What the task requires
Print the entries once more, unchanged.

-- Given records follows --

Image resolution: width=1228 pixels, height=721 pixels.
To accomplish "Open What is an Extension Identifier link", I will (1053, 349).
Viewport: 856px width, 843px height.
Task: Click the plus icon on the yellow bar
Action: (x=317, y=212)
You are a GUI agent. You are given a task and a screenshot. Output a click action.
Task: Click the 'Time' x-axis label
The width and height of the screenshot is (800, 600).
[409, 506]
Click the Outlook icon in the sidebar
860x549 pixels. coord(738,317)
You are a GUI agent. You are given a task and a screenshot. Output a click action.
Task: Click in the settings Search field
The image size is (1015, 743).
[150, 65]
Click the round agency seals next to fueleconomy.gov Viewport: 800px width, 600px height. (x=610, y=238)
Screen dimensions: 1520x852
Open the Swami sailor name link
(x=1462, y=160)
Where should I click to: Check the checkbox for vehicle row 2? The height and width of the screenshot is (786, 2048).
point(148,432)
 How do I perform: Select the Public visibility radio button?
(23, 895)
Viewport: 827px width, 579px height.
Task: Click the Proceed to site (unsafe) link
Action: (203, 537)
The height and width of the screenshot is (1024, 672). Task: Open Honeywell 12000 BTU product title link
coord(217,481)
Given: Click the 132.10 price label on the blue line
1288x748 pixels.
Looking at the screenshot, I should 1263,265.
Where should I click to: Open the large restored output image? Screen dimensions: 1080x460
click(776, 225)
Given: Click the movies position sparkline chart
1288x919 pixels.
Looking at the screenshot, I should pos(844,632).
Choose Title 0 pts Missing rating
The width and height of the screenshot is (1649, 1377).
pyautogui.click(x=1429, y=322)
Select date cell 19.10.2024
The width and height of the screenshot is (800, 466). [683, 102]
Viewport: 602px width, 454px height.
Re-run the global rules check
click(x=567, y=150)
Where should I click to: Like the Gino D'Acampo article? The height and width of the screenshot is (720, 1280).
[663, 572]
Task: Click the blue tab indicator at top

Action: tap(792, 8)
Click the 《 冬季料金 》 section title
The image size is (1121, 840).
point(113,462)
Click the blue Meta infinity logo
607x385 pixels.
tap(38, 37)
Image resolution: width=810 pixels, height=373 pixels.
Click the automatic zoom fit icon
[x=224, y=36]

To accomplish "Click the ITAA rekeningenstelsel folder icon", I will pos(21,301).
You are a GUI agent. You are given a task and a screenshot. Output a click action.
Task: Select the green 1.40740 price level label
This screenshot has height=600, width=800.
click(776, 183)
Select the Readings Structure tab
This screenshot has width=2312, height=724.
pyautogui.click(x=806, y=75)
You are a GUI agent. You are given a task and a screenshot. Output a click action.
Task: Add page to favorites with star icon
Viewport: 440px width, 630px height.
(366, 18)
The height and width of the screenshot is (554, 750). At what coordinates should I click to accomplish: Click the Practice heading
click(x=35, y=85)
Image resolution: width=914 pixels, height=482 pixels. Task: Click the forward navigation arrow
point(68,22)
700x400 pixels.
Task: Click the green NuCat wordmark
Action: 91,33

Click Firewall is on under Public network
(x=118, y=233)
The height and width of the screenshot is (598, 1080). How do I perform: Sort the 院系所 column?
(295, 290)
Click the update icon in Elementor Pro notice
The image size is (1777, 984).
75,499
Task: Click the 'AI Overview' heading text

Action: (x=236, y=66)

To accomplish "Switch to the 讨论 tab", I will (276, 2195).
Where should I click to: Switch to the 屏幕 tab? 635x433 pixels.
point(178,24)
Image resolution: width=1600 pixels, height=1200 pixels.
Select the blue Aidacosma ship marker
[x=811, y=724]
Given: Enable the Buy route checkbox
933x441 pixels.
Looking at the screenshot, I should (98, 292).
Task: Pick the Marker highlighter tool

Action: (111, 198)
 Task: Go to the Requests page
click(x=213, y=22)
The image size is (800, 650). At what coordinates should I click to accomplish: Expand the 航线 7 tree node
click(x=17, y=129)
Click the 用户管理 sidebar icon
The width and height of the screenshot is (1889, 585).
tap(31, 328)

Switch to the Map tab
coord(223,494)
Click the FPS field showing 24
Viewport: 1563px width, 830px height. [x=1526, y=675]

-- Given records concluded --

Answer section
Image resolution: width=1228 pixels, height=721 pixels.
To accomplish "Open What is an Extension Identifier link", I will (1053, 349).
Viewport: 856px width, 843px height.
Task: Click the plus icon on the yellow bar
Action: (x=317, y=212)
You are a GUI agent. You are given a task and a screenshot. Output a click action.
Task: Click the 'Time' x-axis label
The width and height of the screenshot is (800, 600).
[409, 506]
Click the Outlook icon in the sidebar
860x549 pixels. coord(738,317)
You are a GUI agent. You are given a task and a screenshot. Output a click action.
Task: Click in the settings Search field
The image size is (1015, 743).
[150, 65]
Click the round agency seals next to fueleconomy.gov Viewport: 800px width, 600px height. (x=610, y=238)
Screen dimensions: 1520x852
Open the Swami sailor name link
(x=1462, y=160)
Where should I click to: Check the checkbox for vehicle row 2? The height and width of the screenshot is (786, 2048).
point(148,432)
 How do I perform: Select the Public visibility radio button?
(23, 895)
Viewport: 827px width, 579px height.
Task: Click the Proceed to site (unsafe) link
Action: (203, 537)
The height and width of the screenshot is (1024, 672). Task: Open Honeywell 12000 BTU product title link
coord(217,481)
Given: Click the 132.10 price label on the blue line
1288x748 pixels.
Looking at the screenshot, I should 1263,265.
Where should I click to: Open the large restored output image? Screen dimensions: 1080x460
click(776, 225)
Given: Click the movies position sparkline chart
1288x919 pixels.
Looking at the screenshot, I should pos(844,632).
Choose Title 0 pts Missing rating
The width and height of the screenshot is (1649, 1377).
pyautogui.click(x=1429, y=322)
Select date cell 19.10.2024
The width and height of the screenshot is (800, 466). [683, 102]
Viewport: 602px width, 454px height.
Re-run the global rules check
click(x=567, y=150)
Where should I click to: Like the Gino D'Acampo article? The height and width of the screenshot is (720, 1280).
[663, 572]
Task: Click the blue tab indicator at top

Action: tap(792, 8)
Click the 《 冬季料金 》 section title
The image size is (1121, 840).
point(113,462)
Click the blue Meta infinity logo
607x385 pixels.
tap(38, 37)
Image resolution: width=810 pixels, height=373 pixels.
Click the automatic zoom fit icon
[x=224, y=36]

To accomplish "Click the ITAA rekeningenstelsel folder icon", I will pos(21,301).
You are a GUI agent. You are given a task and a screenshot. Output a click action.
Task: Select the green 1.40740 price level label
This screenshot has height=600, width=800.
click(776, 183)
Select the Readings Structure tab
This screenshot has width=2312, height=724.
pyautogui.click(x=806, y=75)
You are a GUI agent. You are given a task and a screenshot. Output a click action.
Task: Add page to favorites with star icon
Viewport: 440px width, 630px height.
(366, 18)
The height and width of the screenshot is (554, 750). At what coordinates should I click to accomplish: Click the Practice heading
click(x=35, y=85)
Image resolution: width=914 pixels, height=482 pixels. Task: Click the forward navigation arrow
point(68,22)
700x400 pixels.
Task: Click the green NuCat wordmark
Action: 91,33

Click Firewall is on under Public network
(x=118, y=233)
The height and width of the screenshot is (598, 1080). How do I perform: Sort the 院系所 column?
(295, 290)
Click the update icon in Elementor Pro notice
The image size is (1777, 984).
75,499
Task: Click the 'AI Overview' heading text

Action: (x=236, y=66)

To accomplish "Switch to the 讨论 tab", I will (276, 2195).
Where should I click to: Switch to the 屏幕 tab? 635x433 pixels.
point(178,24)
Image resolution: width=1600 pixels, height=1200 pixels.
Select the blue Aidacosma ship marker
[x=811, y=724]
Given: Enable the Buy route checkbox
933x441 pixels.
Looking at the screenshot, I should (98, 292).
Task: Pick the Marker highlighter tool

Action: (111, 198)
 Task: Go to the Requests page
click(x=213, y=22)
The image size is (800, 650). At what coordinates should I click to accomplish: Expand the 航线 7 tree node
click(x=17, y=129)
Click the 用户管理 sidebar icon
The width and height of the screenshot is (1889, 585).
tap(31, 328)

Switch to the Map tab
coord(223,494)
Click the FPS field showing 24
Viewport: 1563px width, 830px height. [x=1526, y=675]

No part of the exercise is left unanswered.